Não por acaso, Lula e Bolsonaro intensificaram nas últimas semanas suas promessas de reajustes salariais para os servidores, sem comprometer os atuais programas de transferência de renda. Só não dizem com vão pagar a conta. Por isso, o banco americano Goldman Sachs divulgou em seu mais recente relatório que espera que o quadro fiscal brasileiro “se deteriore visivelmente em 2023”, já que os dois principais candidatos à Presidência nas eleições deste ano se comprometeram com promessas que exigirá propostas de suspensão do teto de gastos. “Será praticamente impossível acomodar as pressões de gastos em andamento e outras promessas de campanha dentro dos limites do teto de gastos”, afirmaram em relatório Alberto Ramos, diretor de pesquisa macroeconômica para a América Latina, e Renan Muta, analista do Goldman Sachs. “Assim, esperamos que o próximo presidente proponha uma emenda constitucional para suspender o teto e proponha nova regra.”
Efeito cascata
O economista do Ibmec Ricardo Macedo, professor da Universidade Facha, afirma que será um grande desafio para o próximo governo assentar as demandas sem comprometer a questão fiscal.
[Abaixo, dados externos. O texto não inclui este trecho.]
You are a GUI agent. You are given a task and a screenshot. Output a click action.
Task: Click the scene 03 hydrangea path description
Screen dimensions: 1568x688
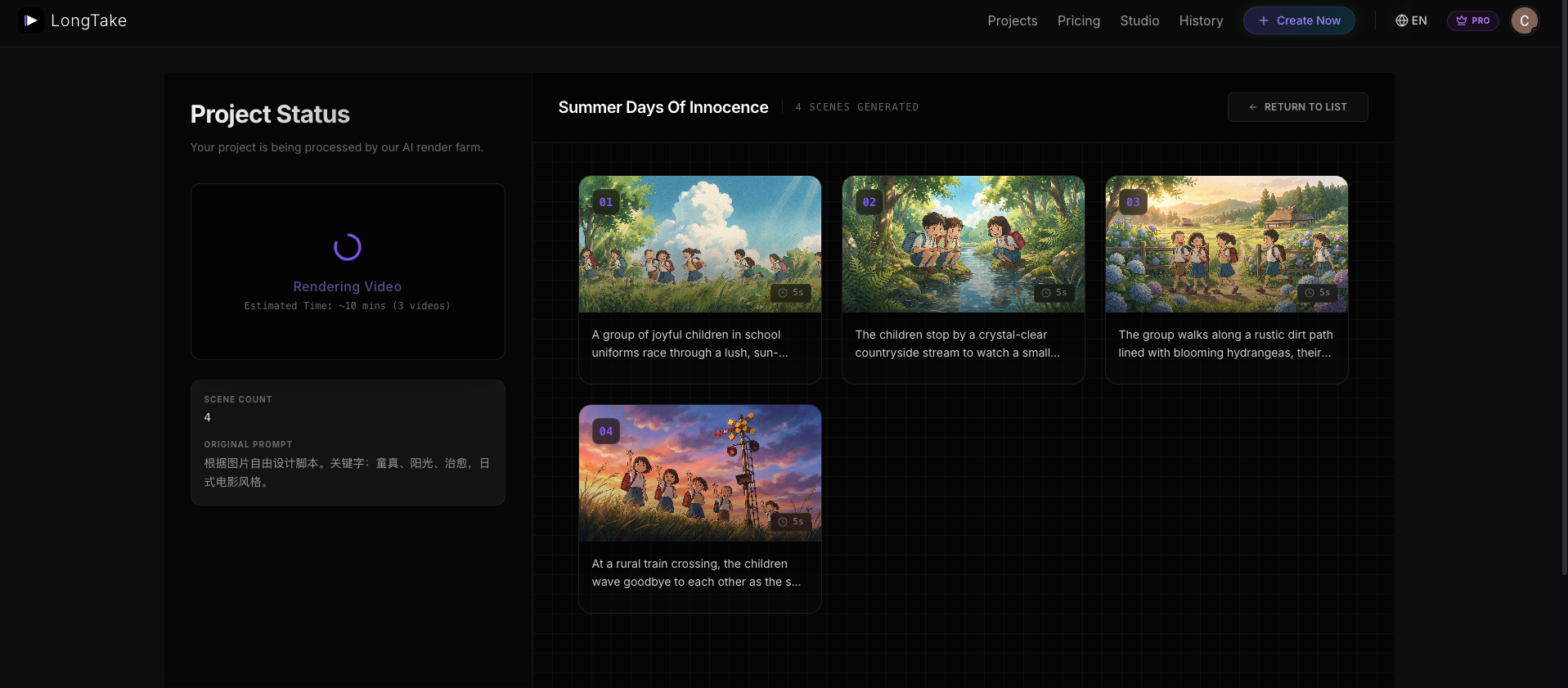(x=1225, y=344)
Ele avalia que para tentar afastar o fantasma da impopularidade, o governo aprovou um pacote de bondades respaldado pela desculpa da calamidade pública e criou uma situação que vai estourar a partir de 2023. “A atual gestão conseguiu se desviar da legislação e distribuiu mais de R$ 40 bilhões em auxílios e vouchers, sem criar fontes de recursos”, afirmou Macedo. “Agora, com as finanças públicas mais comprometidas, tais medidas aumentam a incerteza.”
E o problema federal também atinge por tabela estados e municípios. Enquanto o Congresso tenta encontrar uma forma de custear o piso salarial da enfermagem, suspenso após decisão do Supremo Tribunal Federal (STF), outras 174 propostas de remunerações nacionais tramitam na Câmara dos Deputados e no Senado Federal. Segundo a Confederação Nacional dos Municípios (CNM), essas propostas têm um impacto anual de ao menos R$ 38,8 bilhões aos cofres locais. Uma bomba com proporções nucleares a ser desmontada por um presidente e 27 governadores.